Structures with make, mean and miss
Make a good
This structure is often used to talk about what somebody or something becomes or does.
- She will make a good daughter-in-law. (= She will be a good daughter-in-law.)
- I don’t think that he will make a good husband. (= I don’t think that he will be a good husband.)
- She will make a good writer.
- Alsatians make good pet dogs.
We can put an indirect object into this structure.
- She made him a good wife. (= She was a good wife to him.)
- He made us a good boss. (= He was a good boss to us.)
I mean can be used as a discourse marker.

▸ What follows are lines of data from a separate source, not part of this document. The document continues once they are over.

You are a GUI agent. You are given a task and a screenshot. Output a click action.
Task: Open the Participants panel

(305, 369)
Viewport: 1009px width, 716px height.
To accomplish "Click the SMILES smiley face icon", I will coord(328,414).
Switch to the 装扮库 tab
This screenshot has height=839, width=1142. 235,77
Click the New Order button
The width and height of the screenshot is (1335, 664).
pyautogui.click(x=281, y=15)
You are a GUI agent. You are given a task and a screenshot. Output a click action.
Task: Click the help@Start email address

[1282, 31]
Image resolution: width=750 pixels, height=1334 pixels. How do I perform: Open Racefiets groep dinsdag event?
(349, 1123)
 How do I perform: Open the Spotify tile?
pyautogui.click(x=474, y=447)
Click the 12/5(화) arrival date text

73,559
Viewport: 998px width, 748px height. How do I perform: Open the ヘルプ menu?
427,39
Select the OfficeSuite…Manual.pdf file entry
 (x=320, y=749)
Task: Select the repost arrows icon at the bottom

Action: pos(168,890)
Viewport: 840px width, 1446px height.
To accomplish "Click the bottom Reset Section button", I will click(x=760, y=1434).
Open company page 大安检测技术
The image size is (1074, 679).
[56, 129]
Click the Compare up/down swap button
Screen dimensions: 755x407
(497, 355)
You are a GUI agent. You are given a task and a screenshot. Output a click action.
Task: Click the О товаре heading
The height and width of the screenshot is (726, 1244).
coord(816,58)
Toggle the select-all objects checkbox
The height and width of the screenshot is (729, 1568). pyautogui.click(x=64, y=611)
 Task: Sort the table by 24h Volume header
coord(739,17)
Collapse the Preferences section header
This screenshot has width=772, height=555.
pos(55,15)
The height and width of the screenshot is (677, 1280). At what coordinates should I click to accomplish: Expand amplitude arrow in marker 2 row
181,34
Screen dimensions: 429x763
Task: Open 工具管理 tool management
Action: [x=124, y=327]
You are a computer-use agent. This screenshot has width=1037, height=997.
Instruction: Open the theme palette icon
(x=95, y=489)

- It was a good job – I mean, the money was okay.
- She is funny – I mean she is really weird.
I mean can also be used to introduce corrections.
- She lives in Bombay – I mean New Bombay.
What do you mean…?
This structure can be used to express anger or protest.
- What do you mean by using my computer without my permission?
- What do you mean, I can’t dance?
- What do you mean by this stupid laugh?
Miss is used to express the idea of failing to contact somebody/something or being late for somebody/something
- He shot at the tiger but missed.
- We were late because we missed the train.
- She threw a vase at me but missed. (= The vase didn’t hit me.)
Miss can also mean ‘be sorry to be without’. In this case, miss is followed by a noun or an –ing form.
- I will always miss you.
- I miss living in the city.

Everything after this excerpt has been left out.